(Beginning of Text)

Cabin crew at higher risk of cancer diagnosis than general population

Flight cabin crew are more at risk of developing some cancers than the rest of the population, according to a study.

Research conducted by the Harvard TH Chan School of Public Health in Boston found that 3.4% of female cabin crew had developed breast cancer, compared with 2.3% of the general US female population.

They were also more likely to develop uterine cancer, cervical cancer, gastrointestinal cancer and thyroid cancer.

There was a higher rate of melanoma skin cancer among female flight crew that those who were not in the occupation (2.2% versus 0.98% of the female population). This was the same for male cabin crew – 1.2% had been diagnosed with a melanoma, compared with 0.69% of men across the US.

Non-melanoma skin cancers were also more prevalent in cabin crew than the general population. Around 7.4% of female flight attendants had been diagnosed, compared with 1.8% of women, and 3.2% of male flight crew had non-melanoma skin cancer, compared with 2.9% of all men in the US.

The research paper ‘Cancer prevalence among flight attendants compared to the general population’, which was published in the journal Environmental Health , looked at the health of more than 5,000 former and current cabin crew.

It said the higher rate of cancer among cabin crew could be related to increased exposure to cosmic radiation and disruption to Circadian rhythms from shift work and crossing time zones.

It claimed cabin crew report a much higher rate of sleep disorders and disturbances compared to the general population, which might be exacerbated among women with young children.

(End of Text)
(Beginning of Given information)

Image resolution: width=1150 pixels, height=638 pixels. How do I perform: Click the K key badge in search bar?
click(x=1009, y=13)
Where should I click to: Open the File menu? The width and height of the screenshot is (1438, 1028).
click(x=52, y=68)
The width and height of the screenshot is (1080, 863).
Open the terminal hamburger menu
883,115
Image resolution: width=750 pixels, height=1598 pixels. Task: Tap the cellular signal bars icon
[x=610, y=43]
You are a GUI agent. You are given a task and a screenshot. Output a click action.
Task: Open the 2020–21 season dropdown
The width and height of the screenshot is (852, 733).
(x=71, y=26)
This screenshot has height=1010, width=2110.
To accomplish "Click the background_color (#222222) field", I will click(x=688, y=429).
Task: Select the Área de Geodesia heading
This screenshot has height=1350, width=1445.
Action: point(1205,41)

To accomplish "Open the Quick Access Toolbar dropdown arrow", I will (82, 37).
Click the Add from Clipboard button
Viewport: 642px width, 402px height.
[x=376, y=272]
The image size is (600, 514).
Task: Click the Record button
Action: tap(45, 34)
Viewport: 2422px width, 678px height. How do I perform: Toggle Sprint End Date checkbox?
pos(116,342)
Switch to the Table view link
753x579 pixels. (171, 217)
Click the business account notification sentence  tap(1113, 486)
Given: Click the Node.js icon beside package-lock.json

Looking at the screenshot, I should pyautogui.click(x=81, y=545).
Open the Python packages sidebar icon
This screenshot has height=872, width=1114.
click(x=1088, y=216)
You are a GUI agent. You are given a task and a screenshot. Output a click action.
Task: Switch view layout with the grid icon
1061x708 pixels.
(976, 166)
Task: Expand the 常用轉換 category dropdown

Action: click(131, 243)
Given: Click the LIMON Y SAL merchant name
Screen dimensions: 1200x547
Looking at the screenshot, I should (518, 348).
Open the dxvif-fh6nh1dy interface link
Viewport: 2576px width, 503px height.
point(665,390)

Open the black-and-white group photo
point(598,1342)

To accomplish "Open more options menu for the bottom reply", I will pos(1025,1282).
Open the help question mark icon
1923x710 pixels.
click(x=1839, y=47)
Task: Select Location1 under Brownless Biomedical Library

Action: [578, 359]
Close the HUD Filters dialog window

(End of Given information)

Activity list |
1. In the text on cabin crew cancer risk, how many former and current cabin crew did the study look at?
2. Translate this sentence from the text on cabin crew cancer risk into Spanish: "Flight cabin crew are more at risk of developing some cancers than the rest of the population, according to a study."

Answer set |
1. More than 5,000.

2. La tripulación de cabina de vuelo corre más riesgo de desarrollar algunos tipos de cáncer que el resto de la población, según un estudio.